■ WORK TO COMPLETE: Rewrite everything from the line containing "Reload the current page" down to the end of the entries as a JSON list of strings, one string per line, leaving out blank lines.
** begin MATERIAL PROVIDED **
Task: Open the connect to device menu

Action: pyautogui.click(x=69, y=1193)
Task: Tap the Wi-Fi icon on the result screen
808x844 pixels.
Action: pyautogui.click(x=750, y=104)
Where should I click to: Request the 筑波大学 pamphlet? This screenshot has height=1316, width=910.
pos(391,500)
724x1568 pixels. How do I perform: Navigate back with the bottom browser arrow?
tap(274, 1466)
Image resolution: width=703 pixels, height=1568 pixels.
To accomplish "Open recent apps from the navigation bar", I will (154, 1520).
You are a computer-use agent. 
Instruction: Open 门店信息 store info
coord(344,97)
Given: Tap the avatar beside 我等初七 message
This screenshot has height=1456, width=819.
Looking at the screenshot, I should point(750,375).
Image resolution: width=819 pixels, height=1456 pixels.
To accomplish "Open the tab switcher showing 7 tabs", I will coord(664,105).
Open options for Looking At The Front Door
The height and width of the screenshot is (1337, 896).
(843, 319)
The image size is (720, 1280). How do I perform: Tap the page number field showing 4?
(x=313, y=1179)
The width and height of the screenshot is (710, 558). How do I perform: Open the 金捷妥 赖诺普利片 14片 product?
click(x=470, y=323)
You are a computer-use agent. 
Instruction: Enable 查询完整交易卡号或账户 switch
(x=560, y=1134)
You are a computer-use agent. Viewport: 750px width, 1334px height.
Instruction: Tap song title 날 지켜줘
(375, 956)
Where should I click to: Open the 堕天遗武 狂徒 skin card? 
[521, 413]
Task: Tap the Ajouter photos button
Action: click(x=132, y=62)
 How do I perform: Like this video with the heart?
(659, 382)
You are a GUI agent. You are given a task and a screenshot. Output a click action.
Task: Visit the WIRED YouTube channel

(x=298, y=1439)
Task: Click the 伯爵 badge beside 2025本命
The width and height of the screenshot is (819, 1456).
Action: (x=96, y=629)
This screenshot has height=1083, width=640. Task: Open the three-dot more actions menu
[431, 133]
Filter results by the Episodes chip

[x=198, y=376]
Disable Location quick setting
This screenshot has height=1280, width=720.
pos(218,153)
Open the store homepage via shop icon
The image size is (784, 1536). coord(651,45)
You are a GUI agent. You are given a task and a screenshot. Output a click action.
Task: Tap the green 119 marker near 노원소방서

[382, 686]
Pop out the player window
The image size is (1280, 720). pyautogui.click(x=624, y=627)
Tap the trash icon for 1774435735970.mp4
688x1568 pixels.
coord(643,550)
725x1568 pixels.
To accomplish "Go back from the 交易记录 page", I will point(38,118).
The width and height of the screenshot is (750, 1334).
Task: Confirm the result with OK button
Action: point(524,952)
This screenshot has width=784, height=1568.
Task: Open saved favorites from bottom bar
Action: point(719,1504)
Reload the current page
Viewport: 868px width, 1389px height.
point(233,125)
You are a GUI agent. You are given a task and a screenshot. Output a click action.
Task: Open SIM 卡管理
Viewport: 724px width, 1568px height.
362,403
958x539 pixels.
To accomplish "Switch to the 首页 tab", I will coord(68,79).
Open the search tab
** end MATERIAL PROVIDED **
■ PROBLEM SOLUTION:
[
  "Reload the current page",
  "Viewport: 868px width, 1389px height.",
  "point(233,125)",
  "You are a GUI agent. You are given a task and a screenshot. Output a click action.",
  "Task: Open SIM 卡管理",
  "Viewport: 724px width, 1568px height.",
  "362,403",
  "958x539 pixels.",
  "To accomplish \"Switch to the 首页 tab\", I will coord(68,79).",
  "Open the search tab"
]